Therefore, instead of applauding politicians making bland statements about healthcare provision, political parties presenting candidates should be pinned down to the specifics of how to fund basic healthcare. Huwe is a categorical rebuke to the neo-liberal shibboleths often made in response to the popular demand for universal healthcare that “government cannot do everything” or that “privatisation is the answer.” The Fund is an important advancement of the age-long debate on the role of the government in providing healthcare for those who cannot afford the exorbitant prices of private healthcare providers. The grim health statistics associated with Nigeria have proved that that the one-size-fits-all answer of some neo-liberal ideologues that all those who need good healthcare service should be prepared to pay for it is callously inadequate. Those who want market forces to allocate healthcare services accuse their ideological opponents who think otherwise of being emotional in this debate. Well, this is a historically legitimate emotion to express at this time. The truth is that not all the people are in a socio-economic position to pay for the healthcare they badly need in all situations.

For clarity, Huwe is to widen the access to basic healthcare. Beyond this, however, the organising principle in the debate is how to fund healthcare. Incidentally, the response of those in government to the crippling funding crisis in the health sector is underlined by huge hypocrisies. On May 29, for instance, the federal and state governments would advertise their “achievements” in the health sector among others. However, these “dividends of democracy” in the health sector are obviously not good enough for the President, governors, ministers, legislators, senior civil servants and indeed the rest of us members of the elite outside the government when healthcare is needed. The option for some of us as members of the elite is to seek medical attention abroad. Yet, this is a privilege that over 99% of the population is not entitled to because of the burgeoning poverty in the land. The social crisis inherent in this trend is often ignored in the several technical seminars on healthcare funding.

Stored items
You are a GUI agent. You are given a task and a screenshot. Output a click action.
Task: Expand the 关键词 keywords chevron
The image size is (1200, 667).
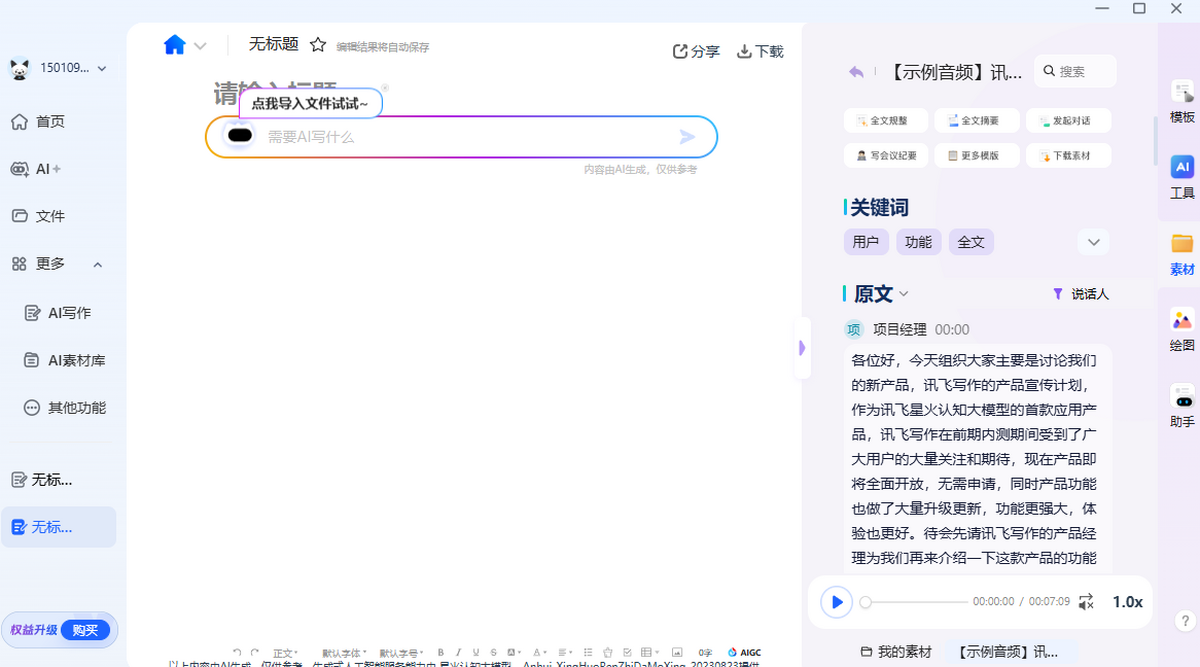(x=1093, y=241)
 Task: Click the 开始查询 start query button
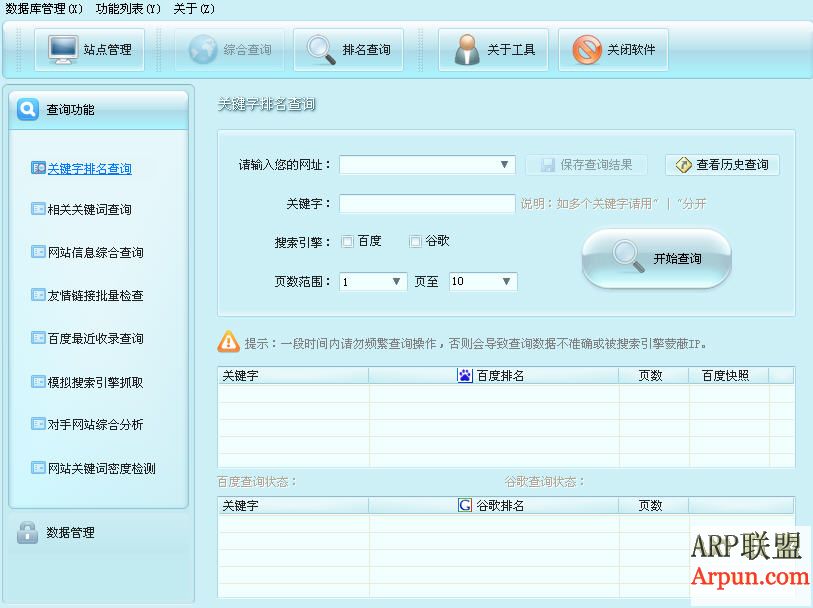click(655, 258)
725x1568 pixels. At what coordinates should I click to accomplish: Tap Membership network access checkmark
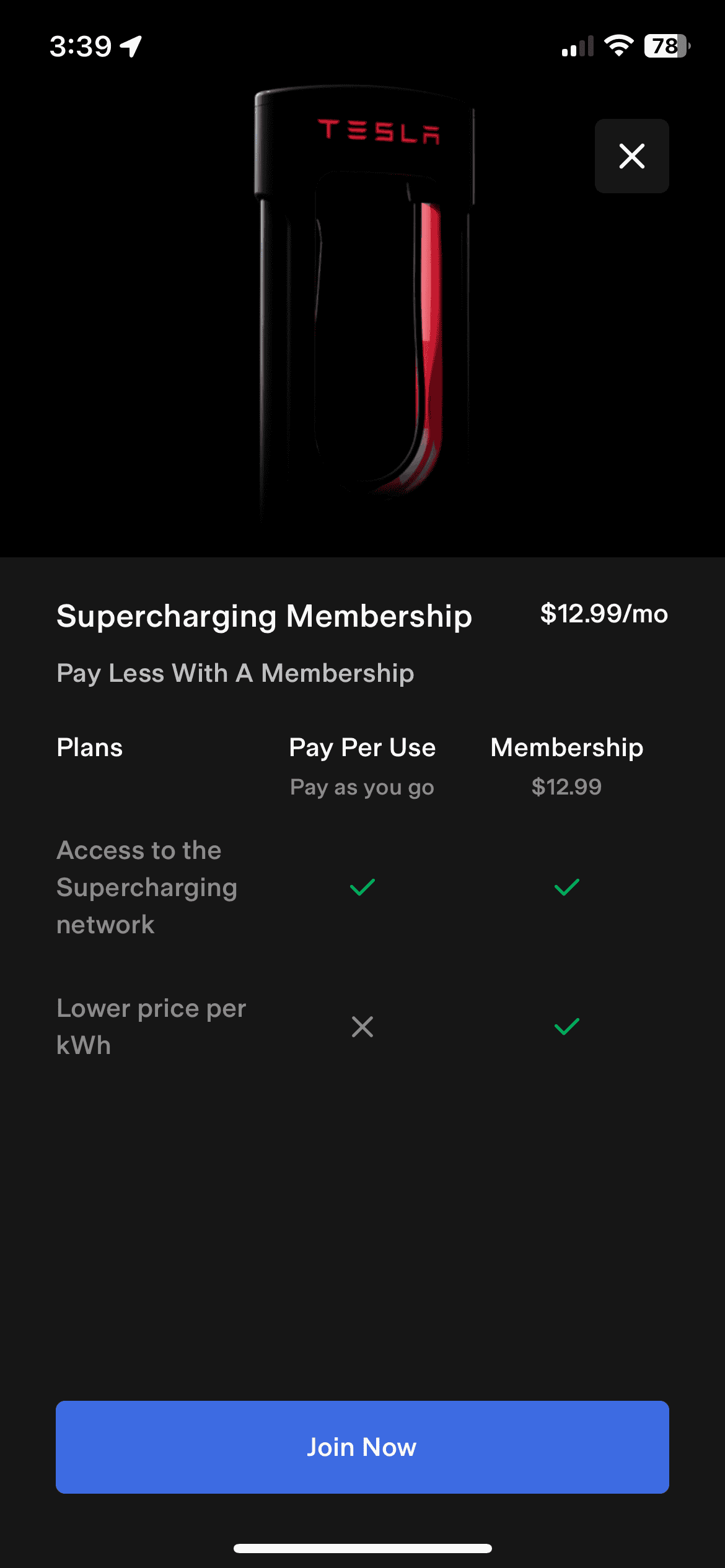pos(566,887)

■ **TRY IT**: Extend the piece on healthcare funding in Nigeria from the point where it stops. The stored items are separate material and have no connection to the text on healthcare funding.

■ **OUTPUT FOR THIS EXERCISE**:
Relative to Nigeria, Cuba is a poor country in terms of the size of the economy. The tiny Caribbean Island provides universally adjudged quality health services to all its citizens and even sends good doctors abroad to assist other countries. When its late leader, Fidel Castro, was ill in his last years, he was provided medical care in his country. Castro was never flown to any country for medical attention. The sobering lesson in the Cuban example is often lost on the purveyors of “dividends of democracy” in Nigeria.

In fact, as it was pointed in the THISDAY Policy Dialogue, some countries began to increase their budgetary allocations to the health sector during recessions. Thailand was cited as an example. So the perennial excuse of economic downturn for the poor funding of the health sector by successive governments in Nigeria is no longer tenable. It is simply a policy choice not to care about the people’s healthcare in so far as the elite can seek quality care any where on the globe. That is precisely why the nitty gritty of funding healthcare should be an issue in the next year’s election.

With a target of reaching 100 million poor people and about N60 billion budgeted in 2018, the take-off of Huwe looks promising. What is required now is for political parties and their candidates to state their positions on this policy step and others in the health sector. Are their candidates who see Huwe the way Donald Trump sees Obamacare? If any party or candidate plans to repeal the law backing it, it would be good for such political party and its candidates to spell out the alternative clearly. Those who are persuaded by the logic of Huwe and other initiatives should also concretely state how to improve on the implementation.

That is the way of issue-based elections.